Please {End of Whine}

Happy New Year,

Helen
Woof!

TheresaC said...

I agree with pogosplace, that would be a great idea for a book!!

Very cool of you to share that story with us, and very nice photos, too!
Happy New Year!

Theresa

TheresaC said...
This comment has been removed by the author.
Strange Behaviour said...

These bikes are a part of history, and that makes them priceless. The stories that go along with them are equally priceless.

Osh said...

What a wonderful story! I am so happy you were able to "jog" her memory!

Crazy Momma said...

That is such an amazing story! I am so glad you were able to get it out of her!

Sustenance Scout said...

FASCINATING, John! I especially appreciate the patient way you guided Miss Esta back to her childhood stories. Amazing.

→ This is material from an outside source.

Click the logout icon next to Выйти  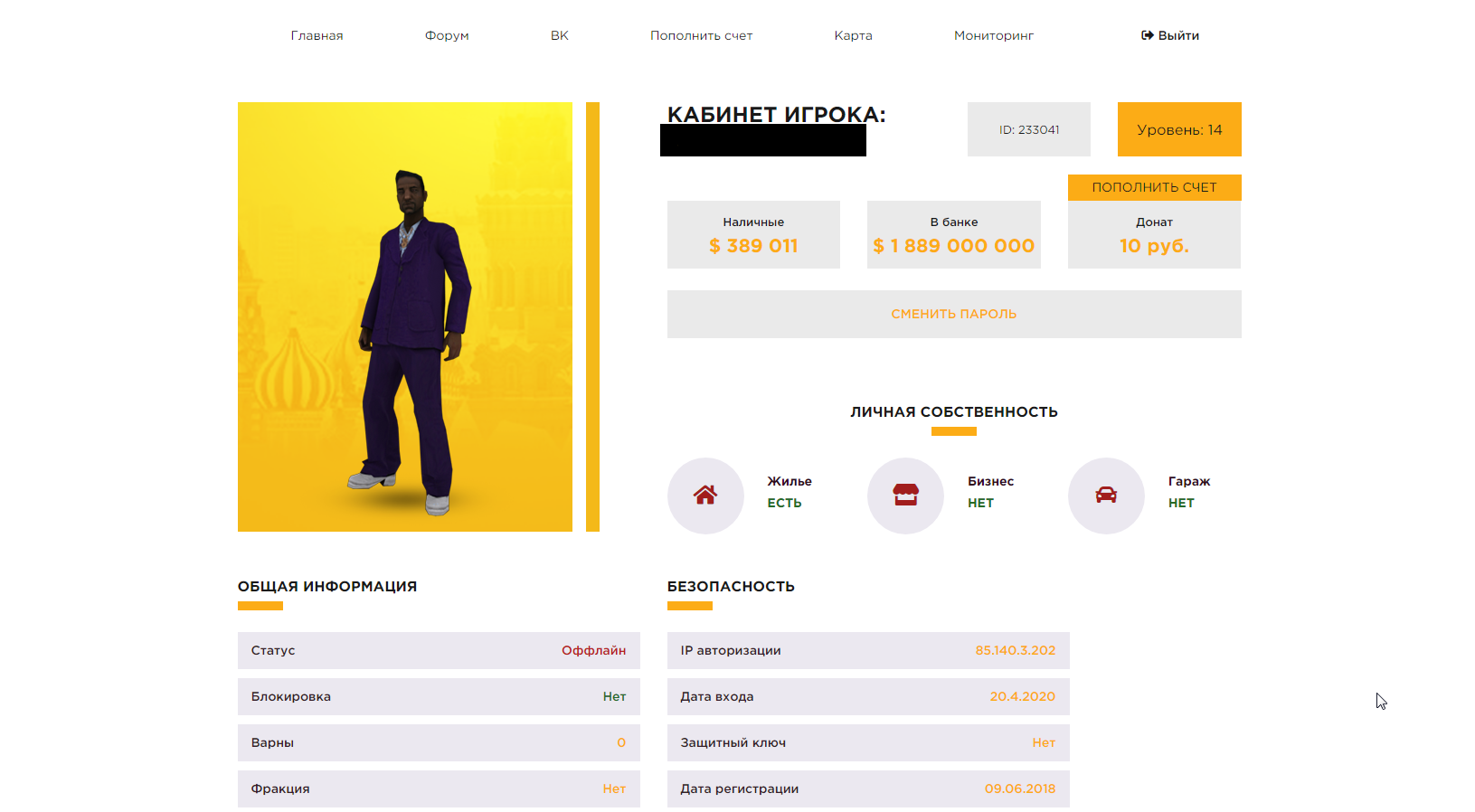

Happy New Year from Denver! K.

pogosplace said...

John,

Been trying to get back for a week to ask if you think your ability to hang in making small talk for half an hour with Miss Esta was enhanced by the TMS experience? Or, was this a "business/professional" task with a lesser amount of social stress attached?

Cheers and Woof!

Helen

Andi said...

I have been enjoying your blog for some months now.
Recently I came across a blog picturing a mural of an Indian Motorcycle and thought you might like to see it.

http://muralmania.blogspot.com/2008/11/latest-wheels.html

"This mural features a Megaw Motor Company ad for Indian Motorcycles."